Un vecchio paesino che sta in un guscio di noce e che si specchia su un lago raccolto e pulito. Di fronte, un isolotto, l’isola di san Giulio, dal religioso silenzio – poche case e un eremo benedettino. Attorno, colline coperte da boschi. Alle spalle, il Sacro Monte con le sue ingenue e centenarie statue di legno colorato: madonne e gesù, santi e cherubini, sfolgoranti di ori e
colori.
Camminare per Orta, un tardo pomeriggio di inizio gennaio è quasi irreale. Poco prima del tramonto la luce si smorza e si fa incerta, sul lago inizia a calare quella nebbiolina azzurrina e leggera che presto confonderà cose e persone. È umido e freddo ma l’aria è pulita.
Piccoli abeti illuminati addobbano la strada e dalle finestre delle case si intravedono gli ultimi bagliori degli alberi di natale: presto verranno smantellati ma per ora regalano ancora l’illusione di tempi migliori. Il silenzio è occasionalmente rotto da uno scambio di auguri fra passanti veloci: forse non ci si abitua mai a questo freddo e conviene far presto.
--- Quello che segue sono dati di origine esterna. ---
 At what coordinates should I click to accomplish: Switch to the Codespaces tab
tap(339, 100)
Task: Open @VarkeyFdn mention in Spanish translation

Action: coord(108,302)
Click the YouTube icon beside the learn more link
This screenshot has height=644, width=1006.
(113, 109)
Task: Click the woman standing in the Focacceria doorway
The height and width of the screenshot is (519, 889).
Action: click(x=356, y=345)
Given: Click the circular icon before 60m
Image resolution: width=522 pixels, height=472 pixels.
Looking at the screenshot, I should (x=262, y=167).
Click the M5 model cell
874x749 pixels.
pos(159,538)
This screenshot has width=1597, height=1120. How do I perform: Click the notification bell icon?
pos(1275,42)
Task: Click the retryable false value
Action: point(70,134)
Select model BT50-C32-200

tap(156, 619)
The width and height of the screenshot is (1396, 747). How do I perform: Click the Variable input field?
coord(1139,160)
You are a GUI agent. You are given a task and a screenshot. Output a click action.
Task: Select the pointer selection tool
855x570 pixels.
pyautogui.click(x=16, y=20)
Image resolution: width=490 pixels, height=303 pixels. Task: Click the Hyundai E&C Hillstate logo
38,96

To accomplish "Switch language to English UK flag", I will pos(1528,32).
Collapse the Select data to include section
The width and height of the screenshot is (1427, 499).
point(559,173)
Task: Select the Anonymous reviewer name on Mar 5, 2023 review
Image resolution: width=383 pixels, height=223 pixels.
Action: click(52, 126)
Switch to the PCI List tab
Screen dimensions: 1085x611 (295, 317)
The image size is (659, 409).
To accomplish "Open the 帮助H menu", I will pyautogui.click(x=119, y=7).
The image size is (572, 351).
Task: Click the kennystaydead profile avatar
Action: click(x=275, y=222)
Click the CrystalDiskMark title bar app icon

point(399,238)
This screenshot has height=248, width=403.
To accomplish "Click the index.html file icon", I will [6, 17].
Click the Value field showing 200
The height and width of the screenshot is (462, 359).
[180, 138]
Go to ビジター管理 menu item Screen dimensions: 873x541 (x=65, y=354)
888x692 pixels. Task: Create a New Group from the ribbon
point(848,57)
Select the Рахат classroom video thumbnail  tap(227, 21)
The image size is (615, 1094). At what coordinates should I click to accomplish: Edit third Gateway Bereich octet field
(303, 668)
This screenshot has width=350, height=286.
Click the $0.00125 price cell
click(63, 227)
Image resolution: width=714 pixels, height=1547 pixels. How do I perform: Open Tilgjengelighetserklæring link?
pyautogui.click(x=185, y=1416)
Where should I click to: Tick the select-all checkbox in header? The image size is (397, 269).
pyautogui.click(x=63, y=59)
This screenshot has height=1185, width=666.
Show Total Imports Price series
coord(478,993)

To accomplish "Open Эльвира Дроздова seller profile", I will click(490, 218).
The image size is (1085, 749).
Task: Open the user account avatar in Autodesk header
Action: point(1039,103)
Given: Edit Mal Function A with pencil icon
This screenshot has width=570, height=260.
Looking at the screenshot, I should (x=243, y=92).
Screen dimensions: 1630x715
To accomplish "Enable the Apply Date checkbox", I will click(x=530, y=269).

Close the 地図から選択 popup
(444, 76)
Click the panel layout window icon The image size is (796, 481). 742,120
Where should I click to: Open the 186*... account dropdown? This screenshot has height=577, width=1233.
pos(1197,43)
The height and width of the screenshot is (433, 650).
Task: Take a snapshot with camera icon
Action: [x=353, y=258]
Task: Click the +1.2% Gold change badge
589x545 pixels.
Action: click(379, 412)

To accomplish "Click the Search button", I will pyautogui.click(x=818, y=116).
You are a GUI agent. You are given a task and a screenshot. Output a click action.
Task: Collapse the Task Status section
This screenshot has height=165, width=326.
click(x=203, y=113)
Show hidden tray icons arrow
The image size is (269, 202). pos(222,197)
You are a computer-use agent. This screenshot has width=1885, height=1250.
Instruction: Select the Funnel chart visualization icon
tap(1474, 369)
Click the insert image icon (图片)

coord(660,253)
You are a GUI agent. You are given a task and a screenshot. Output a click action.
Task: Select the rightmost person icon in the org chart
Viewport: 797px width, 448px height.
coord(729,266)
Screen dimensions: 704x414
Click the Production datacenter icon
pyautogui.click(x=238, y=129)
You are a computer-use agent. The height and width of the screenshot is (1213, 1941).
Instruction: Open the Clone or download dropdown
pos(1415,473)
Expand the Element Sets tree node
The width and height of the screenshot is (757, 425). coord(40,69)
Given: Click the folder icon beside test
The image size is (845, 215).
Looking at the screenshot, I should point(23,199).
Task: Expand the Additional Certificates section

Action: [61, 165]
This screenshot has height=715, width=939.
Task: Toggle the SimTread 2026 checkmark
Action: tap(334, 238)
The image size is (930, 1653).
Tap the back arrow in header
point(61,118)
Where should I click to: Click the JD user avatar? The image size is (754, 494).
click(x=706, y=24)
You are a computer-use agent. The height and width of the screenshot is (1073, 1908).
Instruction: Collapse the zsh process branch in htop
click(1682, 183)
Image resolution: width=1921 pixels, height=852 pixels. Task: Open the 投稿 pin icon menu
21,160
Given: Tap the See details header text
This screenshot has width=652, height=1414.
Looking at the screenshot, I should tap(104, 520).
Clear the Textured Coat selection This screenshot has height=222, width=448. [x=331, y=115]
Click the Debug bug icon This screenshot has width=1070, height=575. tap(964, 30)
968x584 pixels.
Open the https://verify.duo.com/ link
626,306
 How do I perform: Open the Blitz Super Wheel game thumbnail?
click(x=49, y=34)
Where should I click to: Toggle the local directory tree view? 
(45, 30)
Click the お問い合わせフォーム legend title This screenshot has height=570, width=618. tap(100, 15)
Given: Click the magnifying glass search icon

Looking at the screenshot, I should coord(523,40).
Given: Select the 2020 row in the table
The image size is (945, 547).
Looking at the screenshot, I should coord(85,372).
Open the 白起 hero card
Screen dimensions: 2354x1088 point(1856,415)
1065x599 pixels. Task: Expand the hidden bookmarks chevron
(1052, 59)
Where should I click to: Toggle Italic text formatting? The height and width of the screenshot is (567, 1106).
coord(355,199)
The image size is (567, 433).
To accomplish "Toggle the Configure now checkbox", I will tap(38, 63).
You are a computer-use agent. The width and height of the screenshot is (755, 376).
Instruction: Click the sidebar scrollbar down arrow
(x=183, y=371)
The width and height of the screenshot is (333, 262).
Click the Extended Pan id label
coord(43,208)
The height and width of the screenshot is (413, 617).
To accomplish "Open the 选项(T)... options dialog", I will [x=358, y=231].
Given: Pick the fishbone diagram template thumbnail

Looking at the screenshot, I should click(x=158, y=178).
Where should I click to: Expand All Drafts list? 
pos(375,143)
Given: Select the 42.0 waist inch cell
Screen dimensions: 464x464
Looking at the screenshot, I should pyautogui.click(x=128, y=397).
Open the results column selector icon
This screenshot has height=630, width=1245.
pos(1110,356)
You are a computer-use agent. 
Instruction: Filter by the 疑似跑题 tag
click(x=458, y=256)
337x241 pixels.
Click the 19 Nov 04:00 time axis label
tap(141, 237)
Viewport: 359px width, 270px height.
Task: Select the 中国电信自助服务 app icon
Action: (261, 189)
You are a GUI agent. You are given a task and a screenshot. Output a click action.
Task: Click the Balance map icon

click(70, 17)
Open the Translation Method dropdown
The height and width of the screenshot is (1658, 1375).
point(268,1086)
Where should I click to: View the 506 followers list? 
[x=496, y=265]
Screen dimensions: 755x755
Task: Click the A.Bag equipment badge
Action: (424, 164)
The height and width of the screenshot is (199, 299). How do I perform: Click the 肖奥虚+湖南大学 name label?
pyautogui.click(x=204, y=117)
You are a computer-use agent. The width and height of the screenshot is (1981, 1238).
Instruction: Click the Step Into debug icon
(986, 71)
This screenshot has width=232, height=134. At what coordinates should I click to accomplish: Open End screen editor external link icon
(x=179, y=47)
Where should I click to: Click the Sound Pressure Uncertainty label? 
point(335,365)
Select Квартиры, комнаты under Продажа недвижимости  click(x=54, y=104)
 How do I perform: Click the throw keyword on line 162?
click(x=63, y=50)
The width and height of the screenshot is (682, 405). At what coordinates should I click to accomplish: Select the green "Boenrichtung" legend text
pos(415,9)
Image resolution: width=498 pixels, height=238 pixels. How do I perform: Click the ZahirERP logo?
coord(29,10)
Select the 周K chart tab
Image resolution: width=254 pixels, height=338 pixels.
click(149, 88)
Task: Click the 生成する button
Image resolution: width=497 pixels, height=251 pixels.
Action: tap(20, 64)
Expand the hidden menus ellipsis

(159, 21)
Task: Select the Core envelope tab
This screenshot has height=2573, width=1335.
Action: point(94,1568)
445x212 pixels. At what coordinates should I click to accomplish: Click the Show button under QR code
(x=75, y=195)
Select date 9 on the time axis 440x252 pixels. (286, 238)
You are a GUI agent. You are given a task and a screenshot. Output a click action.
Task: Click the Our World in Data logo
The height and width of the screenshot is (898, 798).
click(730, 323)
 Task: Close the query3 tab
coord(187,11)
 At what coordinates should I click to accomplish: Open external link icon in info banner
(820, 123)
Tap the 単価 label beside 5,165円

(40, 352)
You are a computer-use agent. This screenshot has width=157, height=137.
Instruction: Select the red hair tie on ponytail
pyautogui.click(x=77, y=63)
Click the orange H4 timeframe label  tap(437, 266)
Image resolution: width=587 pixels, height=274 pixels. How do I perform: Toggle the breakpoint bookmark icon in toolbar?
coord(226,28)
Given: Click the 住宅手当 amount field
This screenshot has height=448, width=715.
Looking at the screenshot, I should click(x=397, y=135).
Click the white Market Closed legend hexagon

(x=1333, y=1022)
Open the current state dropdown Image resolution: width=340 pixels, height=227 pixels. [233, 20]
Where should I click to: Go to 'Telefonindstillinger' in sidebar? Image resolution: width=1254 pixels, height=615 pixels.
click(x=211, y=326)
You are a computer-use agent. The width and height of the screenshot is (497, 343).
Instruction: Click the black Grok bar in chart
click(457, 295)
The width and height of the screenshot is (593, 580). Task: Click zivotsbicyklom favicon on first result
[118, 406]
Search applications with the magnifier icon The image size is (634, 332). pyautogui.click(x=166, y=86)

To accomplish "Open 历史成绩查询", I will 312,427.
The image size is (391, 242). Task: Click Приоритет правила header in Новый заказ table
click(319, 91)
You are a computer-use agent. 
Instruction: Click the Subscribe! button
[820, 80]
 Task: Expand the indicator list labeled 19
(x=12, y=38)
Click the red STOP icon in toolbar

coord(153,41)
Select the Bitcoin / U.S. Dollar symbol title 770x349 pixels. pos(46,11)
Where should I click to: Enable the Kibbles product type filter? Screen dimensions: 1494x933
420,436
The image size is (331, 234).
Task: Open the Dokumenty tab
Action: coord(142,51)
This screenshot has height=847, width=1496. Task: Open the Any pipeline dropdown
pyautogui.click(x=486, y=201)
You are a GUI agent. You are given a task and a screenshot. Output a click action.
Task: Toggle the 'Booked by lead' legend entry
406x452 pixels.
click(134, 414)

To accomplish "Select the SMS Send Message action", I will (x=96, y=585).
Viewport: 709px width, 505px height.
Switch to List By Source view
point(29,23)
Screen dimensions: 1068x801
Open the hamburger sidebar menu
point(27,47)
L’isola di San Giulio è tutta uno tremolare di luci discrete. Nei giardini tanti alberi di cachi carichi di frutti. Senza foglie, rattrappiti dal gelo, hanno un’aria spettrale, se non fosse per quell’abbondanza di globi fosforescenti. Alcuni sono gonfi e maturi: fra paio di giorni saranno caduti, ma se qualcuno li coglie stasera, allora sai che festa sarà!
A casa, nei giorni successivi, mi ricordo di quei cachi e di quel freddo patito e mi cucino cose che mi scaldino e mi mettano allegria e mi regalino dolcezza.